SECTION DU TEXTE:
____________
J’ai découvert la vie recluse de Camille Claudel et cette vie à l’asile était très simple. Au cinéma, quand l’histoire est simple, la cinématographie a une grande capacité à se déployer. La seule chose qui mettait en branle la vie de Camille Claudel à l’hôpital, sa seule attente, sa seule joie, c’était la visite de son frère. Donc j’ai écrit le scénario autour d’une visite de Paul.

Comment avez-vous abordé la frontière entre folie et réalité ?
Quand j’ai lu la correspondance de Camille Claudel, ce qui m’a frappé, c’est la façon dont elle parlait de l’environnement : c’était toujours douloureux. C’est une femme pour qui la promiscuité était insupportable. Et tout ce temps passé dans cet univers mental déchiré était pour elle une souffrance. Je me suis demandé comment essayer de restituer ces conditions. J’ai tout de suite eu envie de travailler avec des personnes handicapées mentales. J’ai trouvé un psychiatre qui travaillait sur l’art-thérapie, j’ai fait un casting et j’ai rencontré des personnes. Certaines avaient un degré de conscience suffisant pour donner leur accord, d’autres étaient autistes, donc ne l’avaient pas et les familles me l’ont donnée. Juliette a passé pas mal de temps avec elles, pour créer des liens. Les acteurs et moi-même avons fait un chemin vers ces personnes et les idées reçues qu’ont peut tous avoir sur la folie sont tombées. Donc le film est en même temps assez documentaire sur la réalité de leurs maladies. J’ai décidé de tourner avec leurs infirmières parce que nous avions quand même besoin d’une présence médicale pendant les prises. J’ai pris leurs maladies, donc elles jouent ce qu’elles sont. Il fallait au moins ça pour comprendre le mystère ou l’obscurité de la démence, la misère, la tristesse, la déchéance, la tragédie de la vie de Camille.
____________
EXTRAITS DES ENTRÉES:
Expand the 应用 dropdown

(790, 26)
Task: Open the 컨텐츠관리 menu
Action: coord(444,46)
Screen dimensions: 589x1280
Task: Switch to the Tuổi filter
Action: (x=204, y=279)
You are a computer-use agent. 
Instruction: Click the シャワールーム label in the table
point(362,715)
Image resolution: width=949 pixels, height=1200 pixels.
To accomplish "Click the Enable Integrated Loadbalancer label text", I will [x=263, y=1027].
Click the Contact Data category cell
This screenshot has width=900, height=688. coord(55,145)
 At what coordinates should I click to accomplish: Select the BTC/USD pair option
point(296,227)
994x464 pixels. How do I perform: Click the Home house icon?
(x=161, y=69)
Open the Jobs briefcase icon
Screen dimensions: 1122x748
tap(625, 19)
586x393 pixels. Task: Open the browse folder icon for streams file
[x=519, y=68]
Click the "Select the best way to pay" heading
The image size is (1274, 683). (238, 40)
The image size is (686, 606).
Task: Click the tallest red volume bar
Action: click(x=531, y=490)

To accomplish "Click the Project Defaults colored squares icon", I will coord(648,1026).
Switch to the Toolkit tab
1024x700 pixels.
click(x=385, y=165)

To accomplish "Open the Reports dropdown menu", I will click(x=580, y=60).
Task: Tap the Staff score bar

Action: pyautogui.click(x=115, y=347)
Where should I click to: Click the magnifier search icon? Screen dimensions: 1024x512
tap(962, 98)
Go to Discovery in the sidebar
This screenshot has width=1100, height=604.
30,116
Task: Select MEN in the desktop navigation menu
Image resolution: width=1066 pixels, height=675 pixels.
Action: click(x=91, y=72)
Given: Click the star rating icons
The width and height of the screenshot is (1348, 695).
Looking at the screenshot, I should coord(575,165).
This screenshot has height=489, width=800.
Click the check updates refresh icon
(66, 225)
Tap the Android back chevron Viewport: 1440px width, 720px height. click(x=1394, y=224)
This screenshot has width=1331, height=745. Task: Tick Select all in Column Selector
____________
CONSIGNE: D'après le texte sur Camille Claudel, pourquoi le scénario est-il construit autour d'une visite de Paul ? Répondez en une à trois phrases. Les entrées forment un ensemble à part, sans lien avec le texte.

RÉPONSE: La visite de son frère était la seule chose qui mettait en branle la vie de Camille Claudel à l'hôpital, sa seule attente et sa seule joie. Sa vie recluse à l'asile était très simple, et une histoire simple laisse à la cinématographie une grande capacité à se déployer.